Si elle est favorable à la définition d’une politique commune de l’immigration, la spécialiste des questions d’asile, Catherine Wihtol de Wendel, affirme que «pour harmoniser la politique de l’asile, il faudrait que les pays européens ait une politique étrangère commune».

La chercheuse déplore aussi la tendance de nombreux États européens à déléguer la délivrance des visas. «Par exemple, l’Italie est en train de laisser à des pays aussi douteux que la Lybie le soin de trier les demandes valables de celles qui ne le sont pas», déplore-t-elle. La France, de son côté, a notamment sous-traité ces tâches au Maroc. Et l’installation du bureau européen d’asile à Malte n’arrange pas les choses, selon la chercheuse. Elle juge que ce petit pays ne possède pas l’administration suffisante pour gérer ce problème».

«Mauvais calcul»

Catherine Wihtol de Wendel plaide non seulement pour une harmonisation des droits sociaux des demandeurs d’asile, préconisés par la France, mais aussi et surtout pour un alignement du droit du travail dont ils bénéficient. «Il faut que tous les demandeurs d’asile puissent travailler afin qu’ils ne soient pas dépendants des États», affirme-t-elle. Aujourd’hui, les règles ne sont pas les mêmes pour tous. Les demandeurs d’asile peuvent par exemple travailler sur le territoire allemand, mais n’en ont pas le droit en France. Pourtant, leur dossier met parfois plus de six mois à être examiné.

Les ministres devraient de nouveau aborder ces questions lors de leur réunion des 7 et 8 octobre à Luxembourg. Mais ils devront également tenir compte de l’avis du Parlement européen, que le traité de Lisbonne a rendu colégislateur en la matière. Les eurodéputés rendront un important rapport sur le sujet à l’automne. 

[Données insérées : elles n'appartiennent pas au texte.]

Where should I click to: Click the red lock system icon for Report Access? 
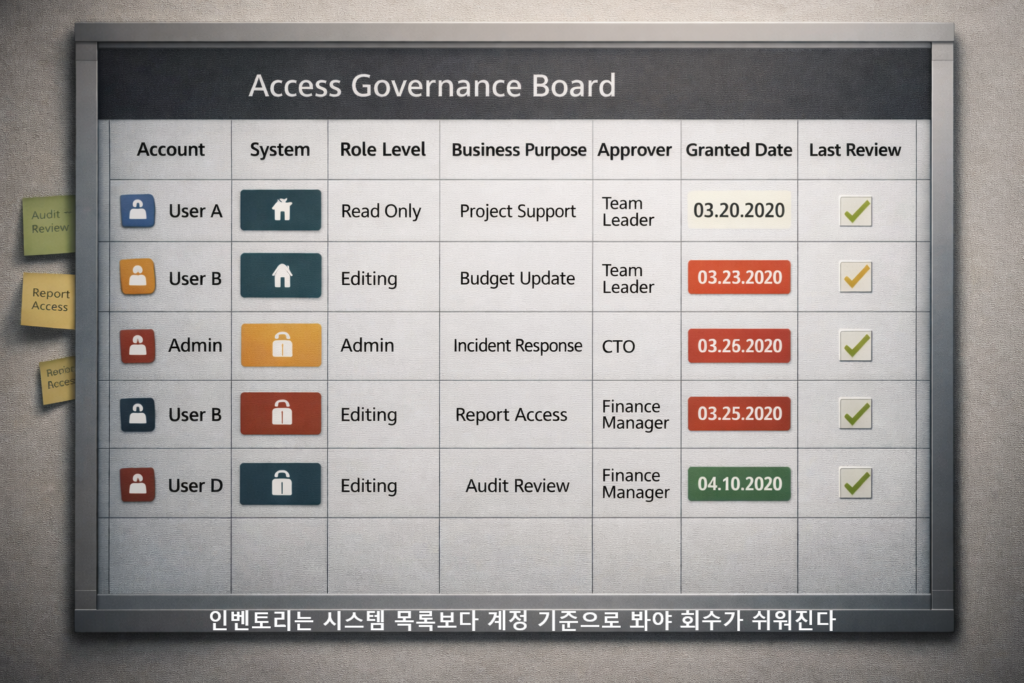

Sur son blog, l’eurodéputée Sylvie Guillaume (PS – S&D), rapporteur de la directive sur les procédures d’asile, laissée de côté pour le moment, juge que l’approche scindée est «dangereuse». L’élue estime notamment que le démentèlement du paquet est un «mauvais calcul». « Sur le court terme, cela peut marcher, mais en aucun cas sur le long terme, puisqu’une fois les textes les moins « compliqués » acquis, on peut parier que le reste du paquet et en particulier les directives Procédures et Accueil continueront d’être bloquées», écrit-elle.